Ruby has now noticed that Bloo is not just an oddly shaped rock. After one attempted nip (which Bloo reacted to by retracting quickly) Ruby swam off. He keeps returning to do tight circles around Bloo, obviously looking at him very closely, but has not nipped again.

Bloo just retracts when Ruby gets close, then returns to his wafer.

Hopefully Ruby will tire out soon, I have to go to bed


----------



## FishyBets (Jan 4, 2016)

If this behavior continues (hostile-ish, but not harmful), some more ground/tank side cover may help. Out of sight, out of mind, and whatnot. 
Disclaimer: I know nothing about snails, and have found this thread informative to the extreme. Wish someone would do something like it with ADF and nerite snails.

Sent from my LG-VS450PP using Tapatalk


----------



## NiceCrocs (May 14, 2016)

Thanks for the tip, FishyBets  I've already tried to keep as much cover in the tank as possible, as Ruby seems to prefer it that way. Depending in how he behaves though I may do a little redecorating.

I observed them for about an hour together, and when no further attacks were attempted, I decided to darken the tank and get some sleep. When I checked on them this morning, Bloo was scooting around on the walls (with all his appendages intact, as far as I could see) and Ruby was playing in his leaves and begging for pellets, as per his usual morning routine. I'm taking that as a good sign


----------



## FishyBets (Jan 4, 2016)

Sounds like they're adjusting, then. Thats good! 

Bettas love lots of cover, which is why they need lots of plants AND a little cave or something to hide in. Tsuki loves to nap in his tiki cave~ Just take note that if Ruby starts to redecorate himself, then hes marking territory. Id keep a good eye on things for the next week or two, then call them compatible. That can change, of course, especially with changes (addition of new tank mates, etc.), but now its mostly watching them.

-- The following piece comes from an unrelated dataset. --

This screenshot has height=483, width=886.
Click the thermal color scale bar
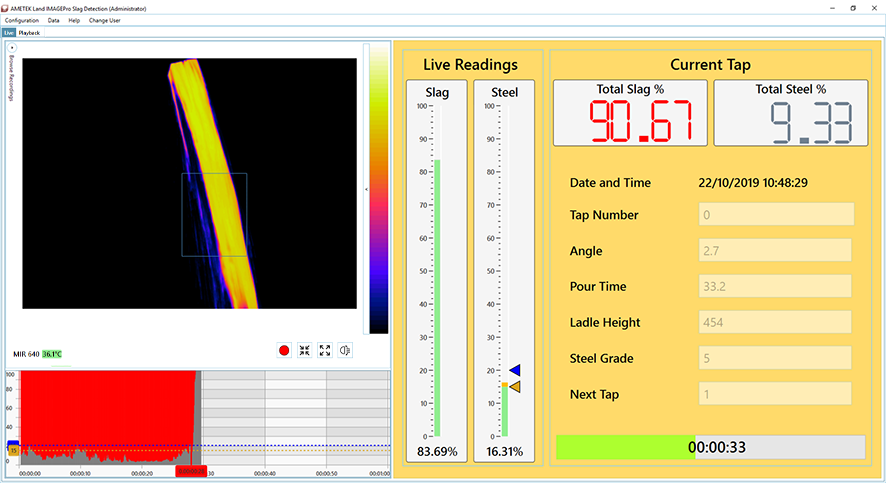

Sent from my LG-VS450PP using Tapatalk


----------



## NiceCrocs (May 14, 2016)

Thought I'd post a little update about Ruby and Bloo 

Bloo's been Ruby's roomate for not-quite two weeks now and they get along just fine. After about three days of hovering around Bloo (I think he was trying to figure him out, lol) Ruby apparently decided to just ignore him, and they largely stay out of each other's way.

Ruby has the run of the tank during the day, and Bloo reigns over the nighttime. Man! I thought he was active during the day! But at night he's like a little snail athlete, he moves so quickly!

Funnily enough, they've both chosen the same leaf to sleep on! When I wake up Ruby for his breakfast, he vacates the leaf, and Bloo climbs right up and curls up for his day-long nap.

I've taken to simply dropping 1/2 a wafer into the tank before I go to bed, and vacuuming up the remains the next morning. It's always somewhat scattered around, so I can only assume Bloo is eating enough. Last night I left a few blood worms next to it, and they were gone this morning. So either he ate them or Ruby found them, lol.

I'm going to try some zucchini and spinach for him later this week, and I have a recipe for 'snello' that I want to try  eating the same old wafers day in and out has to be boring.


----------